Enforcing laws through a racist lens
Whilst mainstream women’s groups nationwide have applauded governments moving towards criminalising coercive control that causes ongoing emotional trauma and often escalates into violence, First Nations women’s organisations have been hesitant about how they’ll impact them.
“By excluding all domestic relationships other than current or ex-intimate partners, the bill is excluding kinship violence in Aboriginal communities,” Donovan explained. It also has “the potential to over-criminalise” these communities, as have a range of other laws.
Wirringa Baiya Aboriginal Women’s Legal Centre was part of the coalition that warned of the issues with the legislation on the day it was released, along with DVNSW, Women’s Legal Service NSW and the Redfern Legal Centre.
Coordinator of Wirringa Baiya Christine Robinson set out in a recent piece in the Guardian that any “coercive control offence should not come before thorough cultural and systems reform, including police culture, police investigations, criminal court systems and support systems”.
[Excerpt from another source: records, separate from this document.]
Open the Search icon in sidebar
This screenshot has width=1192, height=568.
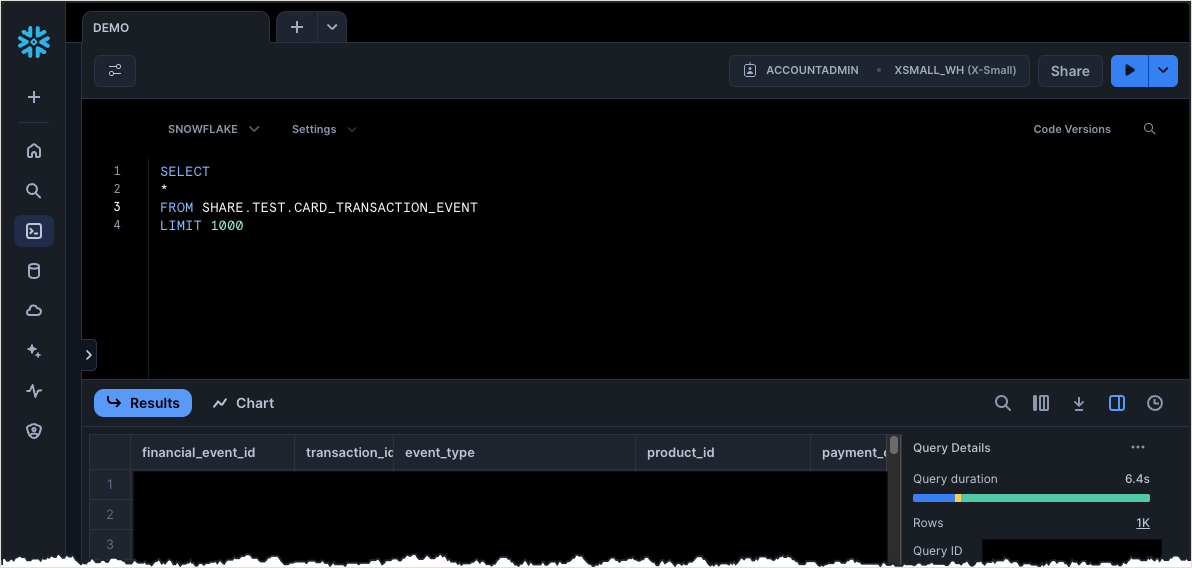point(34,191)
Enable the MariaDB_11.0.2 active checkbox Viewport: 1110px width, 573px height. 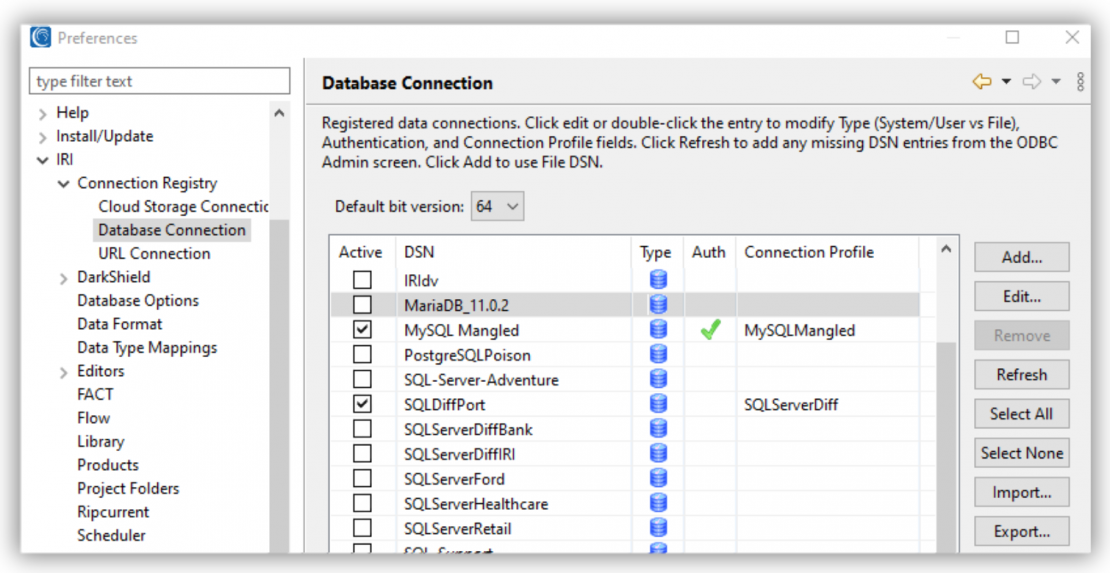pos(362,305)
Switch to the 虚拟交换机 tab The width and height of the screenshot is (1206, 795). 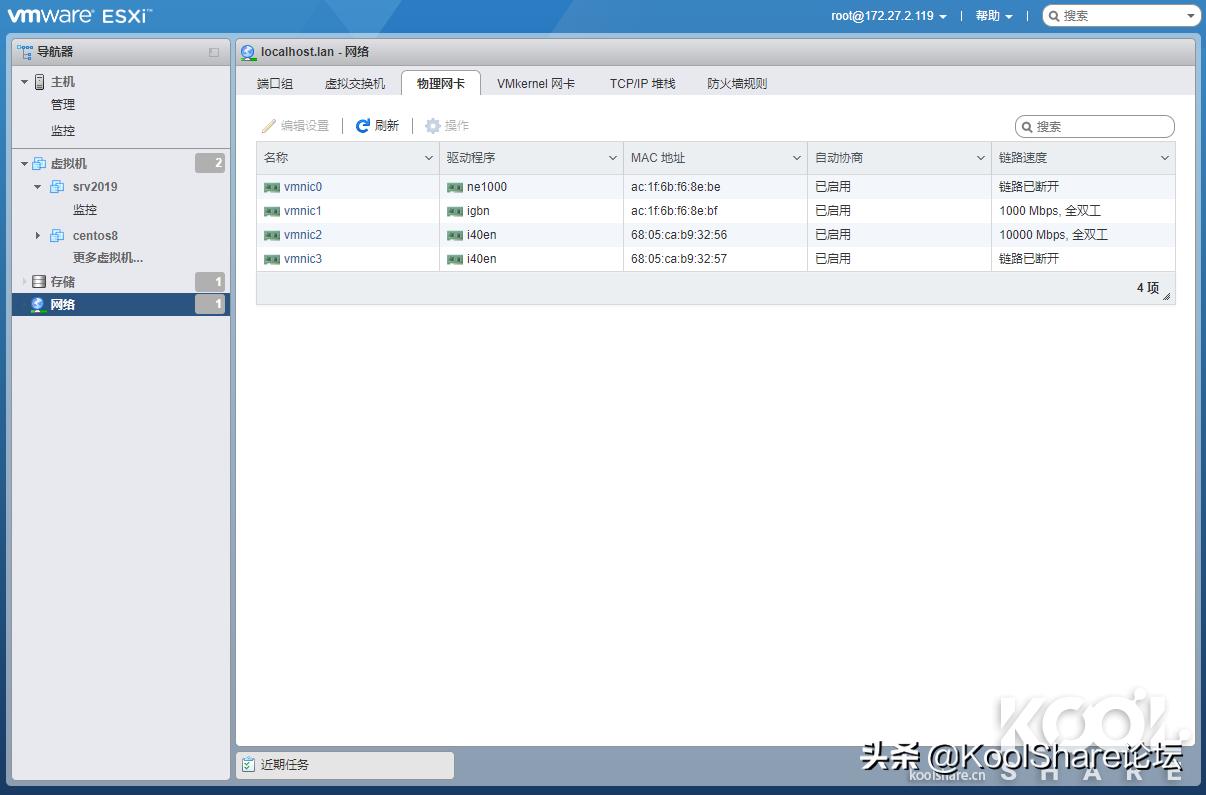354,83
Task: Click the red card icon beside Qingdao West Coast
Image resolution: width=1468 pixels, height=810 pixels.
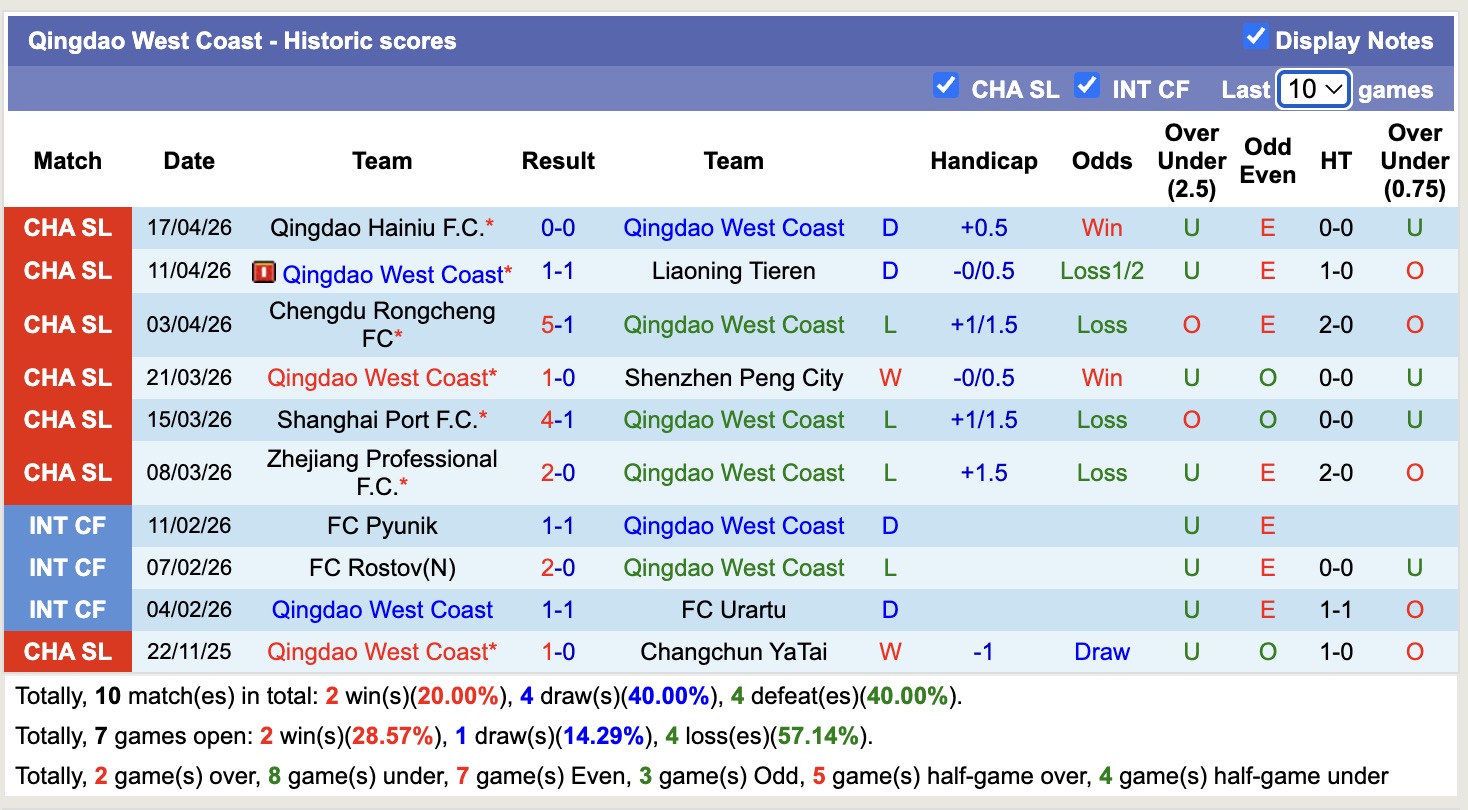Action: pos(264,272)
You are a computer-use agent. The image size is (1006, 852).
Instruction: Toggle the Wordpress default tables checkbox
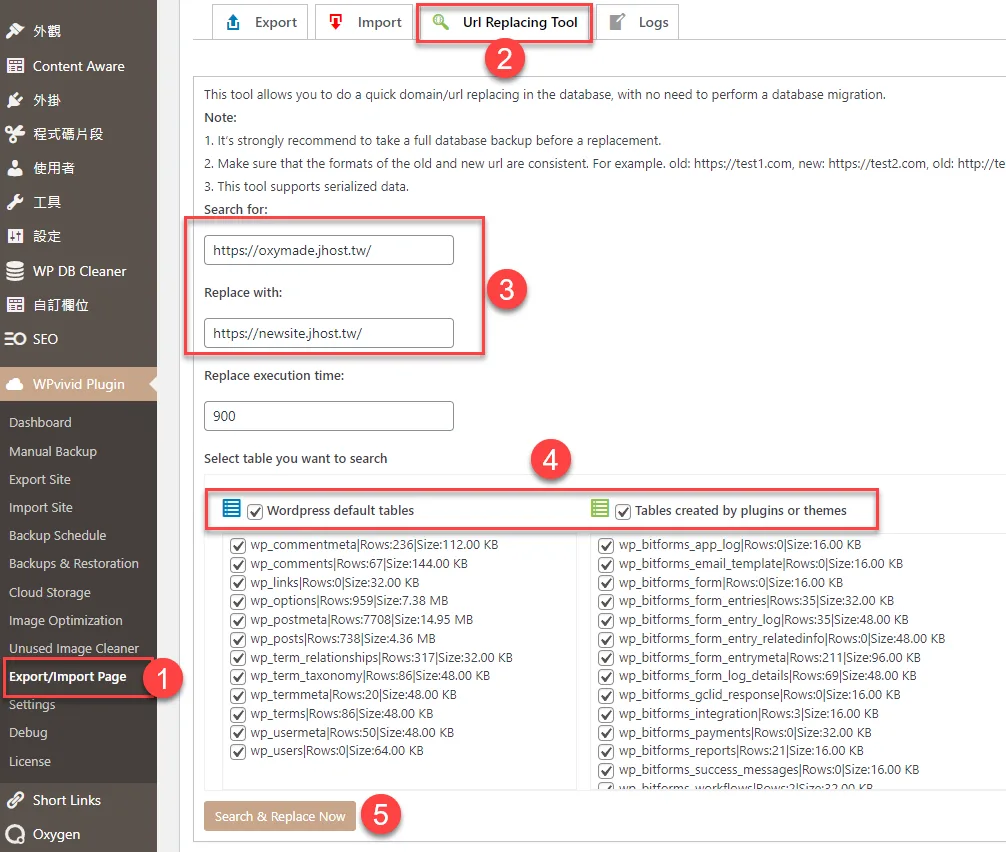click(x=255, y=511)
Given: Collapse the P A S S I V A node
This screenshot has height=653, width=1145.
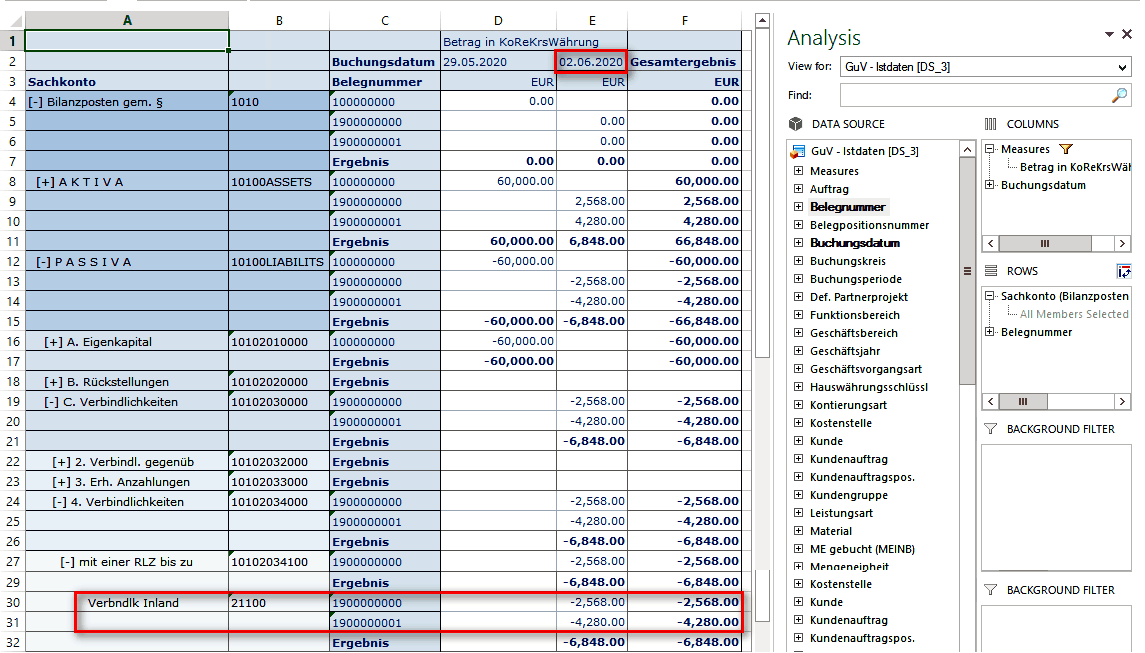Looking at the screenshot, I should (41, 262).
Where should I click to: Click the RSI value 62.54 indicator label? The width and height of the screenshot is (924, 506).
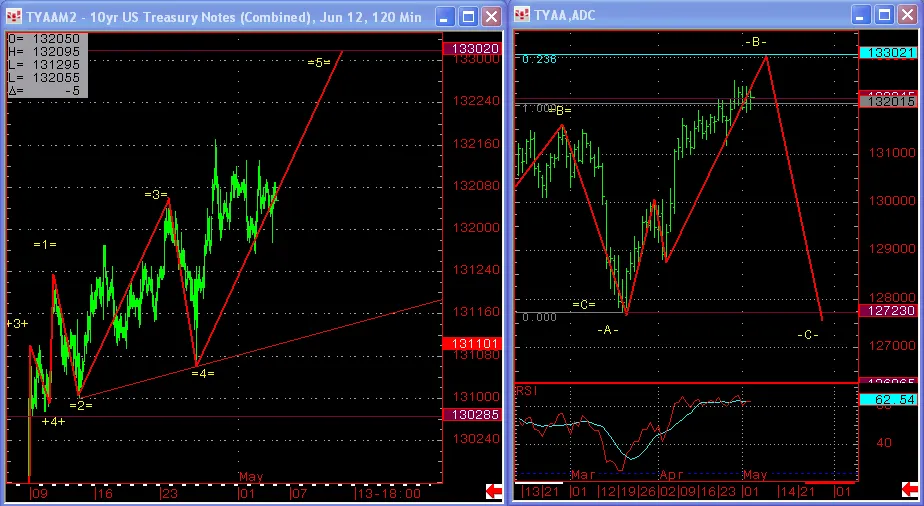tap(885, 400)
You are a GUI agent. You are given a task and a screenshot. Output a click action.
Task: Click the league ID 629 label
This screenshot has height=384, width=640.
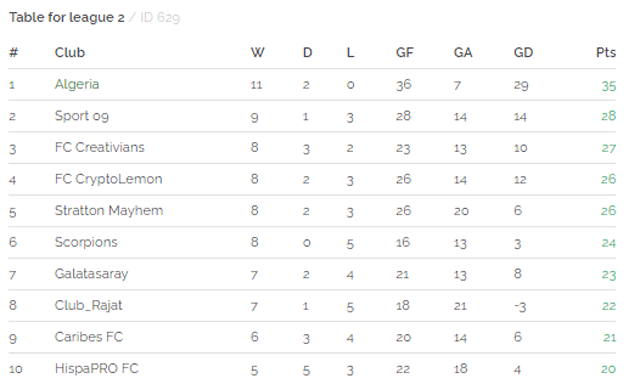[160, 18]
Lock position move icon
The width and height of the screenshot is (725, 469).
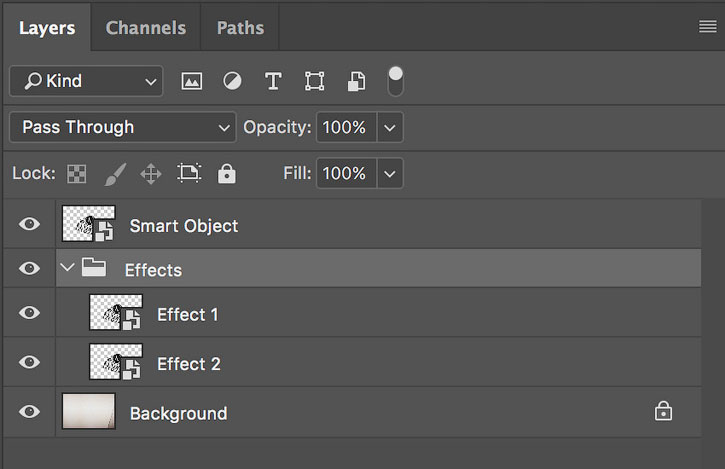click(151, 174)
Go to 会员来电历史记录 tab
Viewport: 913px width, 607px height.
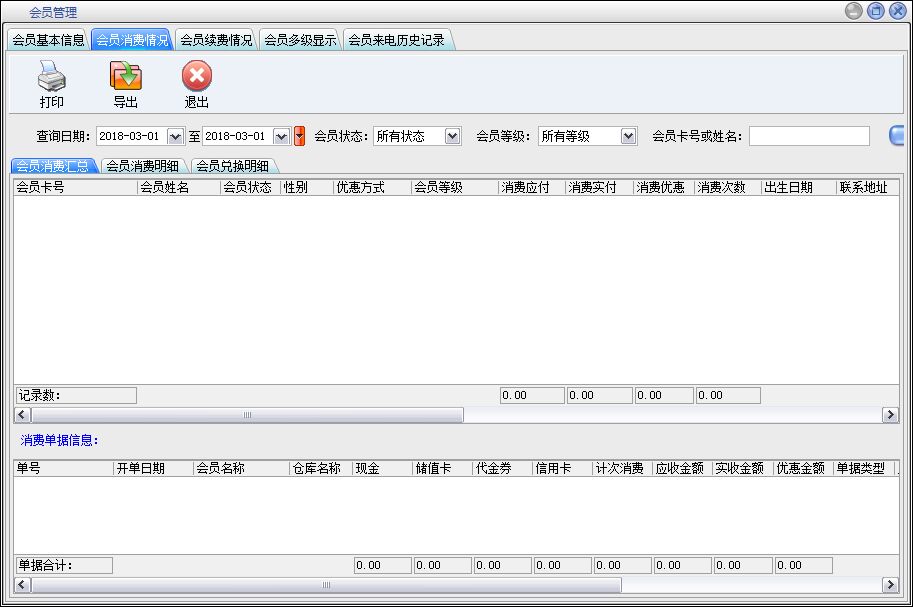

Currently, a major issue for First Nations women experiencing domestic violence is that often when police are called out to such incidents involving them, attending officers will misidentify the victim, the Aboriginal woman, as the perpetrator and arrest them.
Robinson further pointed out that if First Nations women aren’t able to persuade police that they’re the victim during a domestic violence incident, what hope do they have in convincing officers that they’re experiencing “ongoing psychological abuse and economic abuse”.
Donovan advised that groups at a NSW Legislative Council committee inquiry on Monday discussed the issue of misidentification and suggested the provision of “legislative guidance on how to identify the person most in need of protection”, as other jurisdictions have done.
Recognising the harm
The DVNSW CEO has welcomed the attention that politicians from all parties have given to addressing coercive control in the community. NSW Greens MLC Abigail Boyd first introduced such a bill in June 2020, with Labor tabling its version three months later.
Speakman’s bill would insert section 54D into the Crimes Act 1900 (NSW) to create the offence of abusive behaviour towards current or former intimate partners intended to coerce or control, with the maximum penalty for this crime being 7 years imprisonment.
While no definition for coercive control is provided, proposed section 54F outlines a list of actions that constitutes abusive behaviour, including violence, threats, coercion, financial abuse, humiliation, the monitoring of someone, as well as the destruction of property.
“The criminalisation of coercive control has been called for by victim-survivors for a very long time,” Donovan continued, “particularly due to the educative function of legislation, which they believe, will demonstrate to the community the significant harm of this pattern of abuse.”
Prepping NSW police
According to Donovan, the more productive approach to dealing with coercive control would be to initially recognise it in civil protections, like apprehended domestic violence orders (ADVOs), as other jurisdictions have done. This, she asserts, would also assist in countering misidentification.
If such laws were accompanied by quality educative programs, she added, it would send a clear message that coercive control behaviours were not acceptable in the community. But she underscores that “our systems” need to be equipped as well, which would include law enforcement.
“The lack of system readiness can be seen in the NSW Auditor General’s 2022 report on police responses to domestic and family violence,” Donovan said in conclusion.
“These systems must be appropriately transformed before such complex legislation, which will require an entirely new way of policing.”